= File Service Protocol =

File Service Protocol (FSP) is a UDP-based replacement for the File Transfer Protocol, designed for anonymous access with lower hardware and network requirements than FTP. In particular, because it uses UDP, it avoids the problems that many FTP servers have had with requiring a separate process for each client, and because it is built to use an unreliable protocol, it can more easily handle resuming a transfer after a network failure.

== History ==
FSP never reached the popularity of FTP for legitimate use (although wuarchive and id Software provided FSP service in addition to FTP for some time), but became very popular in the early-to-mid-1990s for underground sites containing pornography and/or warez. Because an FSP server only requires one process (as opposed to one process per client for most FTP servers), it is much harder for a system administrator to notice it in a process list; also, since it uses UDP, it is less likely to be noticed by a network administrator.

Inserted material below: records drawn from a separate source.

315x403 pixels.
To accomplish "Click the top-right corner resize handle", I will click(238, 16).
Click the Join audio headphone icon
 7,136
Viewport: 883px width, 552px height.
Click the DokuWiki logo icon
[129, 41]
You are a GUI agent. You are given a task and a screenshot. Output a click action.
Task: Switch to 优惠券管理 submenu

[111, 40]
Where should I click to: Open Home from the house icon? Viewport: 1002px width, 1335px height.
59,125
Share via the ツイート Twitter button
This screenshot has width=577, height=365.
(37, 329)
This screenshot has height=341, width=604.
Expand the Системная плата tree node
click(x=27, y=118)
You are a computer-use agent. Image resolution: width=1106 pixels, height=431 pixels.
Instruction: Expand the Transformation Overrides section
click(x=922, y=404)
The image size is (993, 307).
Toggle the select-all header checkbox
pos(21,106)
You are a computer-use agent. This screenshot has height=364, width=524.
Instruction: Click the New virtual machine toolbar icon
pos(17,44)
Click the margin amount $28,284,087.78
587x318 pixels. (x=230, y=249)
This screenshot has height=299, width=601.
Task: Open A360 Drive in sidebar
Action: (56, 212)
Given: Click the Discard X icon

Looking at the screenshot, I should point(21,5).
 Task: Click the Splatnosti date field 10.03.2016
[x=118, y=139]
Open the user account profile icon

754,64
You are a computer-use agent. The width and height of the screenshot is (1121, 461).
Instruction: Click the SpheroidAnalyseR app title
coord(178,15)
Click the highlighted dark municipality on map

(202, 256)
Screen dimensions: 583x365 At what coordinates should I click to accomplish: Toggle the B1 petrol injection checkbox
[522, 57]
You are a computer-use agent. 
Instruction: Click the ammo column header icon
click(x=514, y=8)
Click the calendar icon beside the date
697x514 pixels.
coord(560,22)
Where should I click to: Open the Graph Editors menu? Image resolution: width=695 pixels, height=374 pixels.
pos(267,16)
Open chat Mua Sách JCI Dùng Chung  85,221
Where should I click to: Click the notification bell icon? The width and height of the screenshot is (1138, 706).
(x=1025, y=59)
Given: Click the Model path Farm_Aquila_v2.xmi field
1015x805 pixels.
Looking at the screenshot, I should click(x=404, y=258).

Eventually, however, an increased use of firewalls, a decreasing usage of the shell accounts required to run a server or most of the clients, and a lack of FSP support in web browsers caused its use to taper off, and the warez scene moved to HTTP and FXP while pornography moved to publicly advertised web servers.

== Port number ==
As the FSP protocol is not officially recognized by IANA, it has no official port number. However, as a UDP equivalent of FTP, official FSP servers frequently run on UDP port 21, which is the same as FTP's TCP port number. Because FSP uses UDP and FTP uses TCP they can both run at same time on the same port number without conflict. Unofficial servers may run on any port, although 2121 was a popular choice. (On most *nix systems, only the root user can start a process that listens on a port under 1024.)

== Protocol name ==
The name FSP was originally created without a real expansion. In 1993, discussions were held about what to expand the acronym to; the ultimate result was File Service Protocol. Other suggestions included File Slurping Protocol, FTP's Sexier Partner, and Flaky Stream Protocol. Due to its inherent low performance, FSP was sometimes colloquially said to stand for "Fucking Slow Protocol" .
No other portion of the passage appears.